You interact with it by bending it into a cell phone, flipping the corner to turn pages, or writing on it with a pen.'

'Bend it, bend it just a little bit,
Take it easy, show you're likin' it'

As predicted by Dave Dee, Dozy, Beaky, Mick and Titch.

Monday, August 01, 2011

shiny objects #2356

Once again Olivier Blanchard is one voice of reason well worth paying attention to in the world of digital-social marketing and branding and an antidote to the plethora of social media experts/enthusiasts/pro-retweeters.

He has penned a fairly comprehensive assessment of Google+  which I suggest you have a look at, it includes this paragraph of uncommon sense amongst other wisdom.
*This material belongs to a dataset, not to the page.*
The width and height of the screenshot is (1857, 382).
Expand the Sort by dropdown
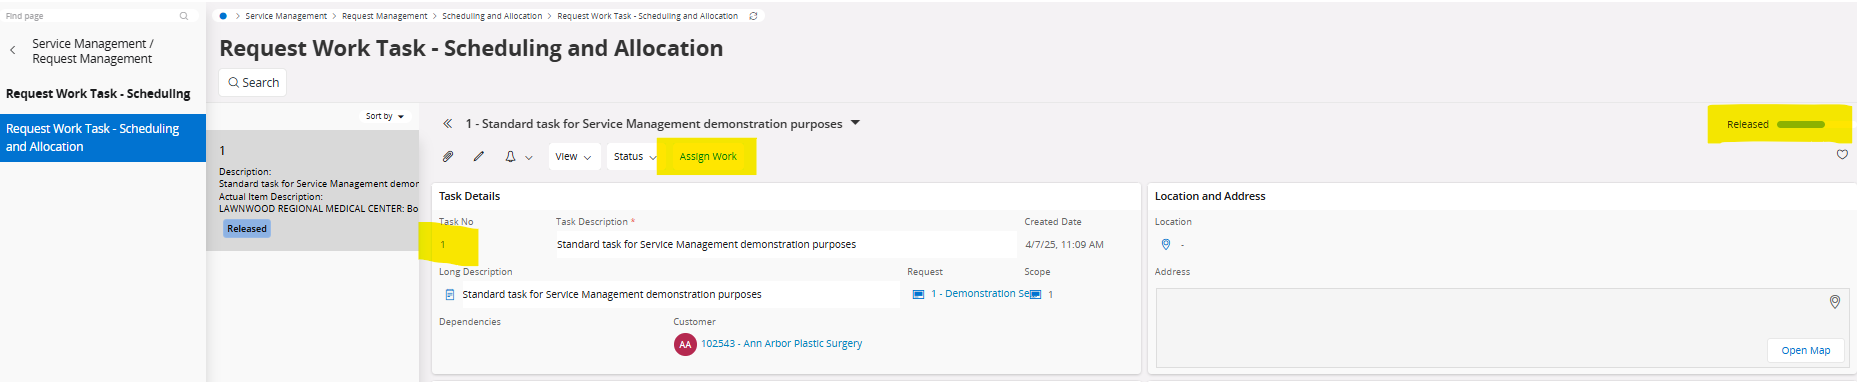point(385,116)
'I caution you against drinking anyone’s koolaid. Shiny object syndrome is a major source of noise on the web these days. Tech bloggers make a good living creating content on their blogs with the purpose of attracting as much traffic as possible in order to make as much advertising revenue as possible (and catch the eye of larger media outlets like Mashable, CNN, etc.) So every tech story they can get their hands on has the potential of earning them stacks of cash. The incentive then isn’t to truly analyze or report (or even wait and see), but to sensationalize every new platform release, from Quora to Google Buzz. There is nothing wrong with it, but just be aware of how the web “thought leadership” and content curation bubbles work. A lot of noise doesn’t mean a whole lot except a feeding frenzy of web traffic and incremental revenue. Right now, Google+ is the big story. A while ago, Google Wave was too.'

in search of excellence - 1 tweet summary


Tom Peters, in response to a tweet, summarises his tome In Search of Excellence - and his philosophy, in less than 140 characters. 127 to be precise.

"Cherish your people, cuddle your customers, wander around, 'try it' beats 'talk about it,' pursue excellence, tell the truth."

Whilst Seth Godin once said:
'If you can't state your position in eight words, you don't have a position.'
Even Seth would probably give Tom a pass on this one.